Samsung Galaxy Gear 360: Great for the Galaxy S8, not for the iPhone

When the Galaxy S8 was unveiled in late March, it wasn’t the only premium product in Samsung’s catalog that received a massive overhaul. The Gear 360 camera also got an impressive redesign, turning it from a somewhat clumsy sphere into a neatly pocketable stick.

But the 360’s case isn’t the only thing that changed. The device’s cameras have actually been downgraded—from dual 15MP fisheye lenses to dual 8.4MP fisheye lenses. Still, despite the lesser lenses, the Gear 360 is now able to record in 4K or broadcast live in 2K. Additionally, an updated Gear 360 app makes the new hardware compatible with a wider range of phones, including the iPhone.

The Gear 360 is easier than ever to use, as long as you own a Samsung phone. To get started, you’ll need to download the Gear 360 app from the iOS or Galaxy app store, and follow some simple setup instructions. Galaxy S8, S7, and S6 users, as well as Note5, and Galaxy A5 and A7 owners, will barely need to do anything other than turn the camera on, and wait a few seconds for a connection to be established.

iPhone struggles

When it comes to the iPhone, the whole process is quite a bit trickier. After turning the camera on, you’ll need to press and hold the menu button to start what’s described as “pairing.” Then you have to tap the menu button to cycle through the options until you see “Connect to iOS.”

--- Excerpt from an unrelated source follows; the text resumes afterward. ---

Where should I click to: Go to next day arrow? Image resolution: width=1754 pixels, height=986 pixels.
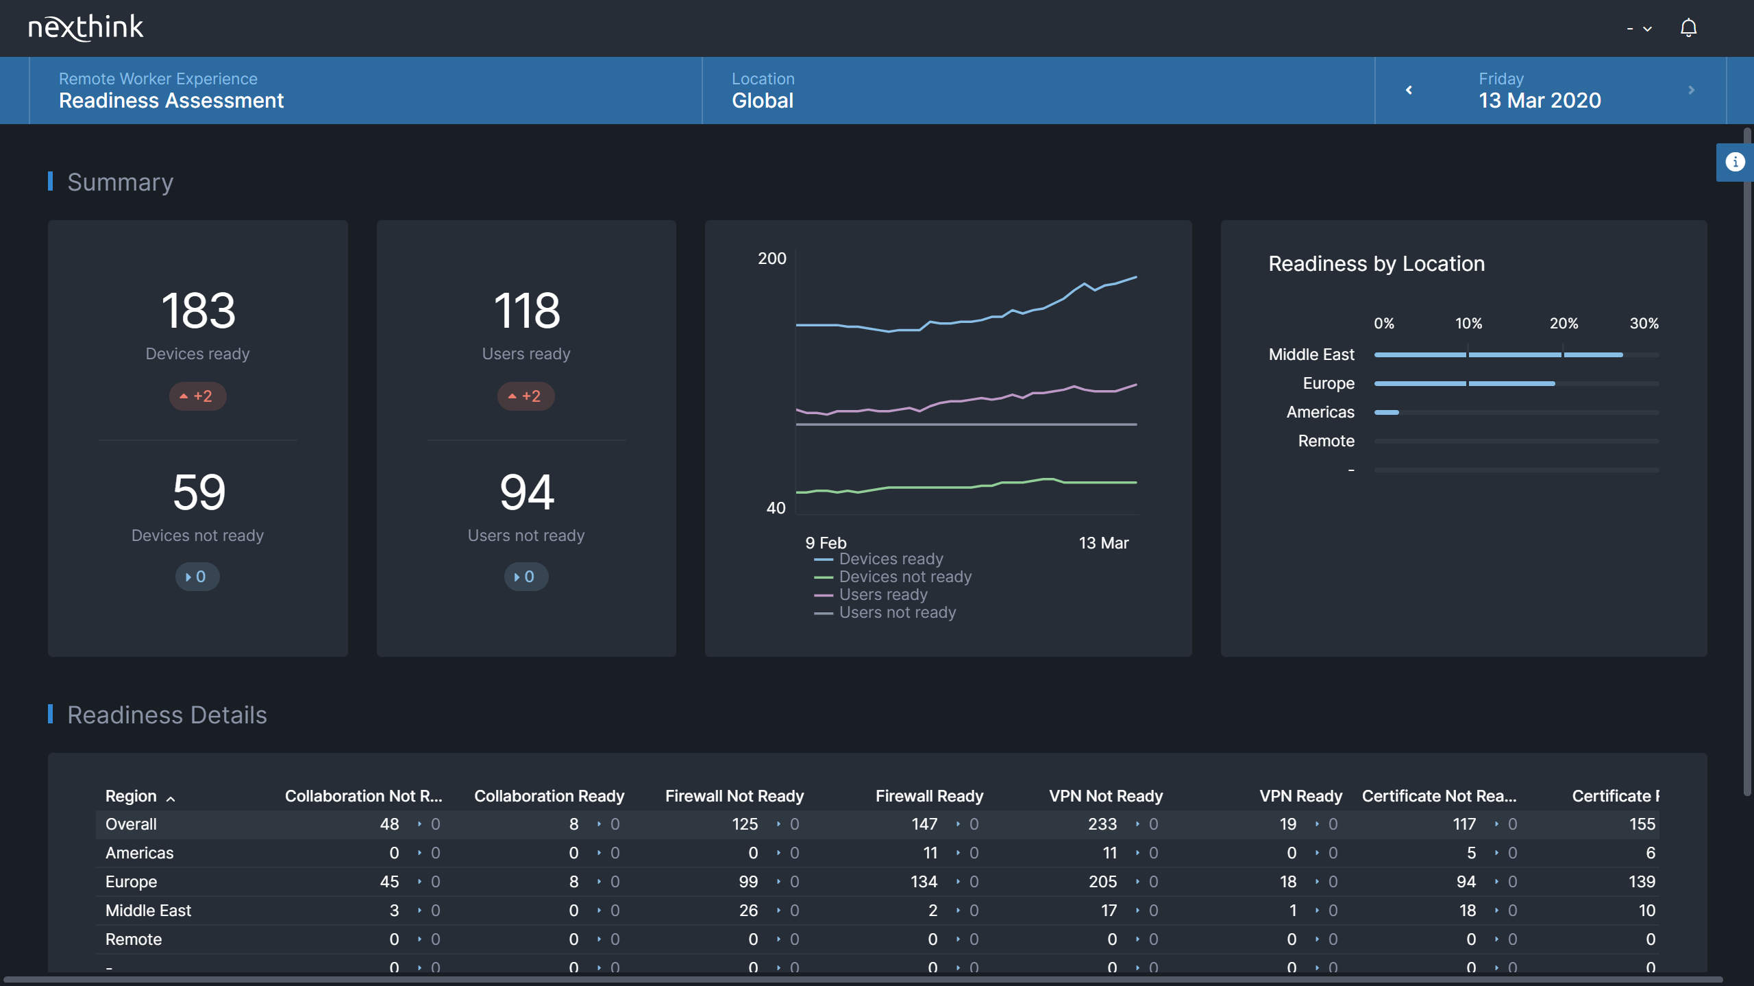(1691, 90)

On your phone, head over to the Wi-Fi settings, select the Gear 360 network, and type the string of numbers that appears on the camera’s tiny screen in the password field. Then head back to the Gear 360 app and wait for the connection to be established.
Each time you want to use your camera, you’ll need to connect to the same Wi-Fi network, so it’s not exactly plug and play. Since it doesn’t use Bluetooth, you won’t be able to broadcast live, and I wasn’t able to see a preview on my iPhone 6S while recording video (though there was a preview on the iPhone 7). Lacking a preview, it was all but impossible to record. Also experience several crashes while saving videos, sometimes causing to lose what was recorded.